**Work task:** Starting at the line that contains "You are a GUI", write out each line through the end of the data below, exactly as it stands. Skip any pictures.
-------- Provided information --------
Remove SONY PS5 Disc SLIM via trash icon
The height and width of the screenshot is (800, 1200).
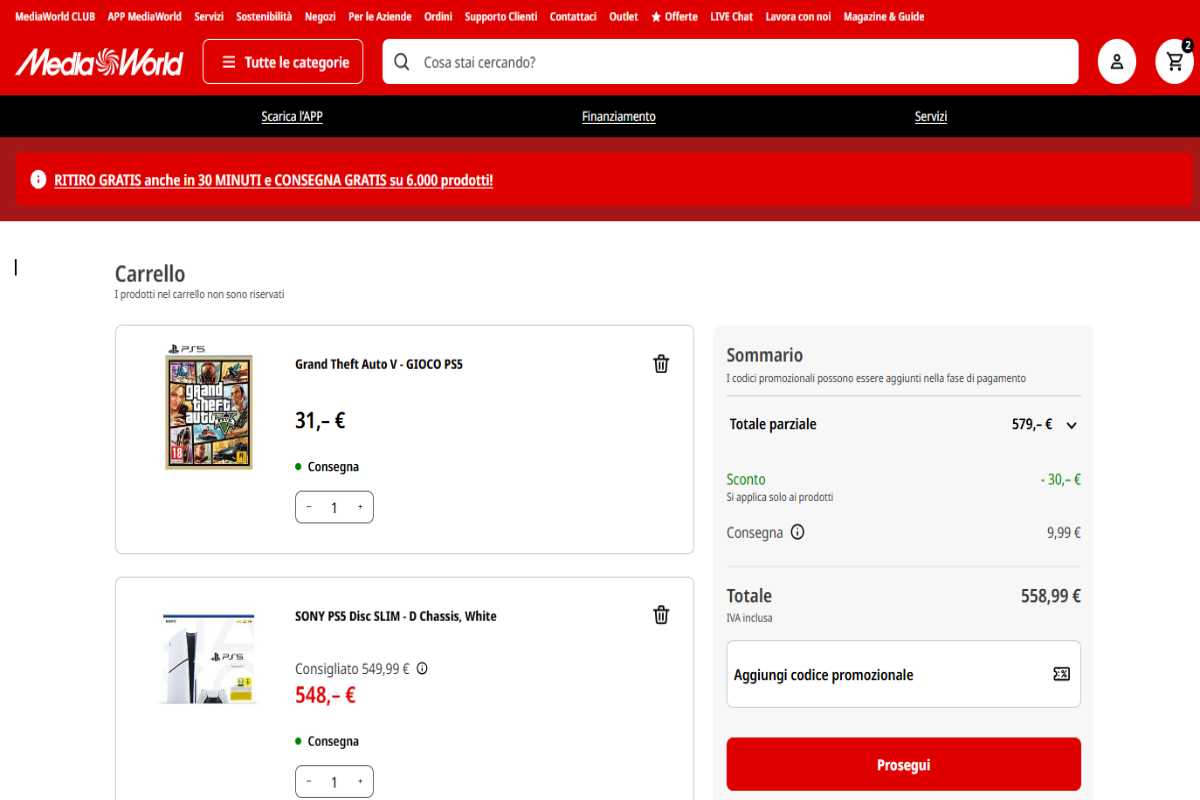tap(661, 615)
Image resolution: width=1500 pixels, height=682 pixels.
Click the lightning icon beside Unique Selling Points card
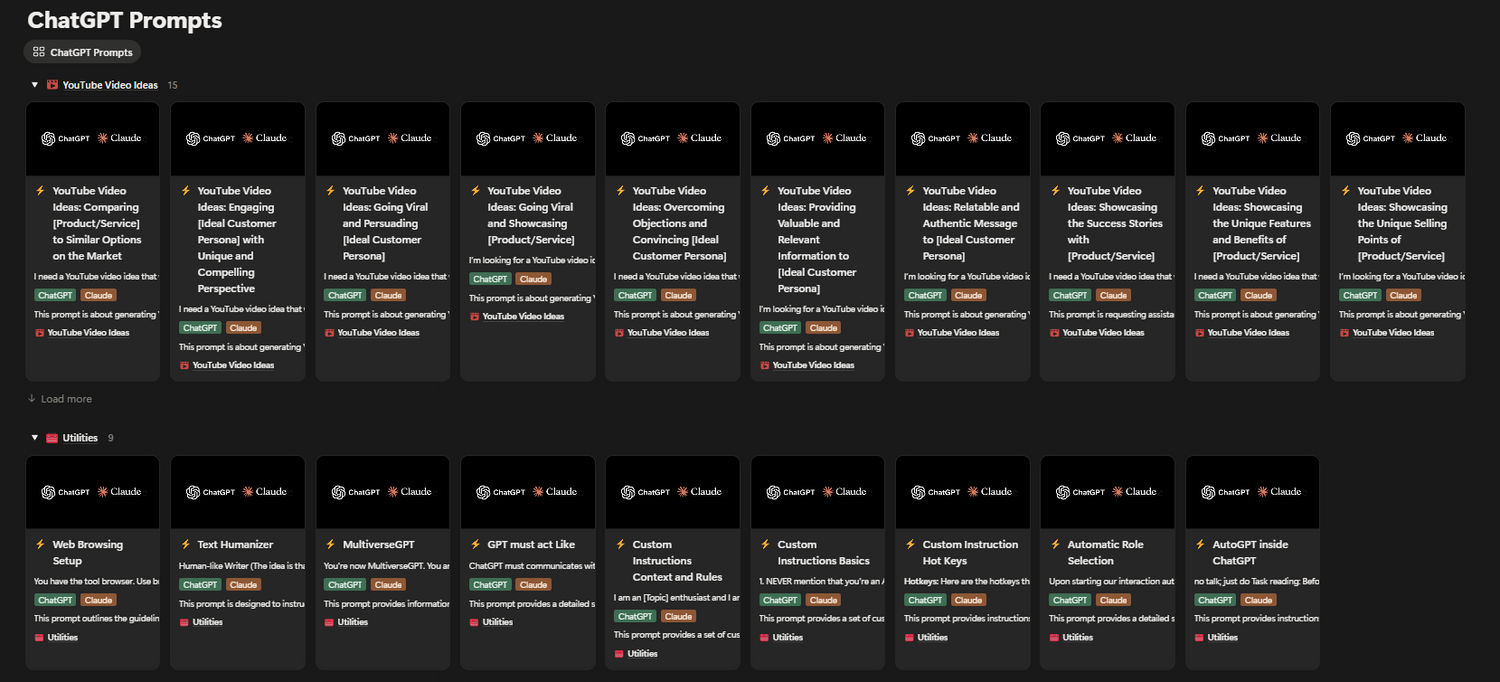click(1346, 191)
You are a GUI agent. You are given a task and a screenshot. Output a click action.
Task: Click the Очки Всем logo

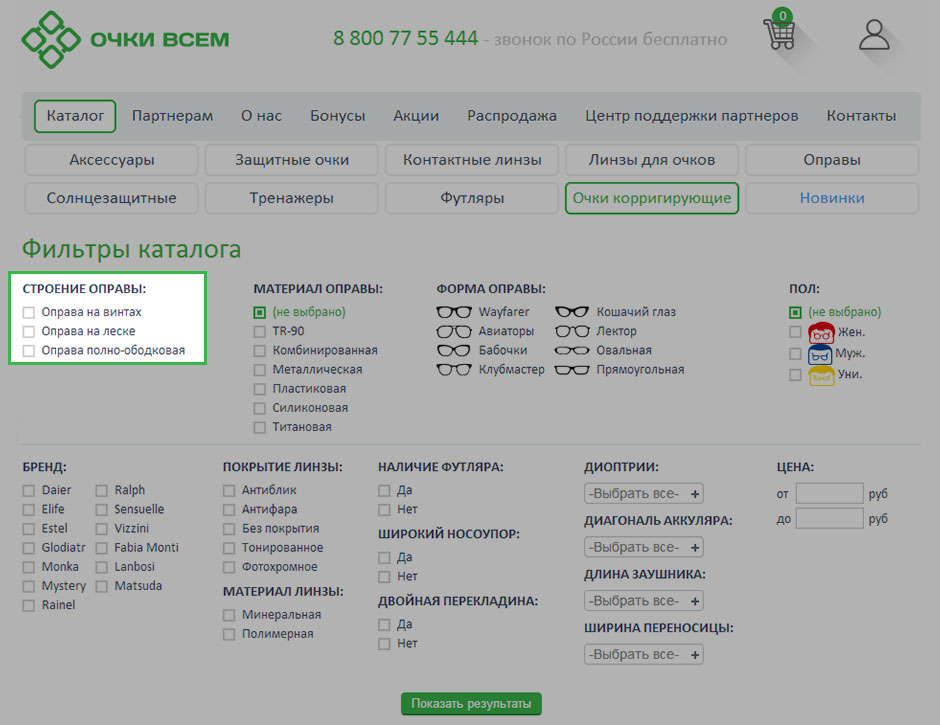[126, 40]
--------
**Result:**
You are a GUI agent. You are given a task and a screenshot. Output a click action.
Task: Click the Очки Всем logo

[126, 40]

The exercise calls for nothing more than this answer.